Açúcar: contratos futuros caem mais de 3% nas bolsas internacionais; Etanol recuou 8,31% em novembro
01-12-2023

O mercado futuro do açúcar fechou em baixa em todos os lotes das bolsas internacionais nesta quinta-feira (30), com os comerciantes destacando que "o forte ritmo de produção no Brasil estava mantendo o mercado na defensiva".

Segundo matéria da Agência de Notícias Reuters, "uma correção era esperada devido a uma safra constantemente maior relatada no Brasil", disse o analista Claudiu Covrig, acrescentando que a grande posição comprada dos fundos também era uma indicação de realização de lucros em algum momento".

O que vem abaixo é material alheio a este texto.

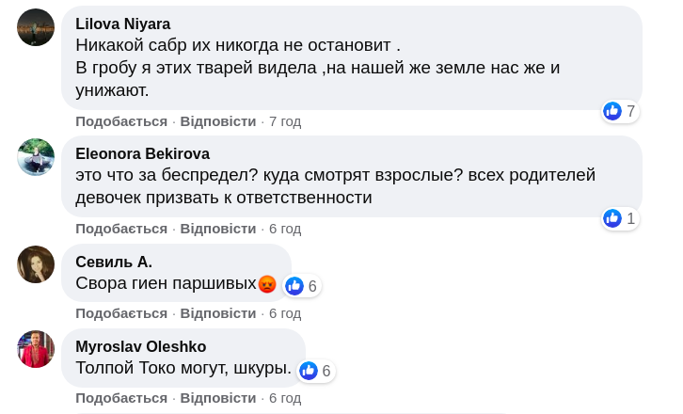Like Lilova Niyara's comment via Подобається
This screenshot has height=414, width=683.
pos(121,121)
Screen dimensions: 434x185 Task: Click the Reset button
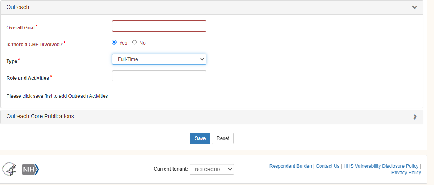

"Quando você não consegue quebrar o mercado para cima, você o quebra para baixo! Então, se os fundos virem esses pisos mais baixos, isso desencadeia a realização de lucros e uma grande liquidação", disse ele à Reuters.

Nova York

açúcar bruto, listado na ICE Futures de Nova York, viu a tela março/24 cair 82 pontos, ou 3,1%, contratada a 26,04 centavos de dólar por libra-peso. Durante a sessão, o lote chegou a estabelecer uma mínima de sete semanas, negociado a 25,90 cts/lb. A tela maio/24 foi contratada a 25,04 cts/lb, desvalorização de 69 pontos no comparativo com a véspera. Os demais contratos recuaram entre 4 e 52 pontos.

Londres

Queda também em todos os lotes do açúcar branco negociados na ICE Futures Europe de Londres. O vencimento março/24 foi contratado a US$ 717,10 a tonelada, recuo de 17,60 dólares, ou 2,4%, no comparativo com a véspera. Os demais contratos recuaram entre 1,70 e 16,70 dólares.

Mercado doméstico

No mercado interno a quinta-feira também foi de baixa nas cotações do açúcar cristal medidas pelo Indicador Cepea/Esalq, da USP. A saca de 50 quilos foi negociada pelas usinas ontem a R$ 154,99 contra R$ 155,20 de quarta-feira, desvalorização de 0,14%. No mês o indicador acumulou baixa de 1,40%.

Etanol hidratado

etanol hidratado encerrou o mês de novembro no vermelho. O biocombustível foi negociado ontem a R$ 2.135,50 o m³, contra R$ 2.157,50 o m³ praticado no dia anterior, desvalorização de 1,02% no comparativo. No acumulado de novembro o Indicador Diário Paulínia para o hidratado recuou 8,31%.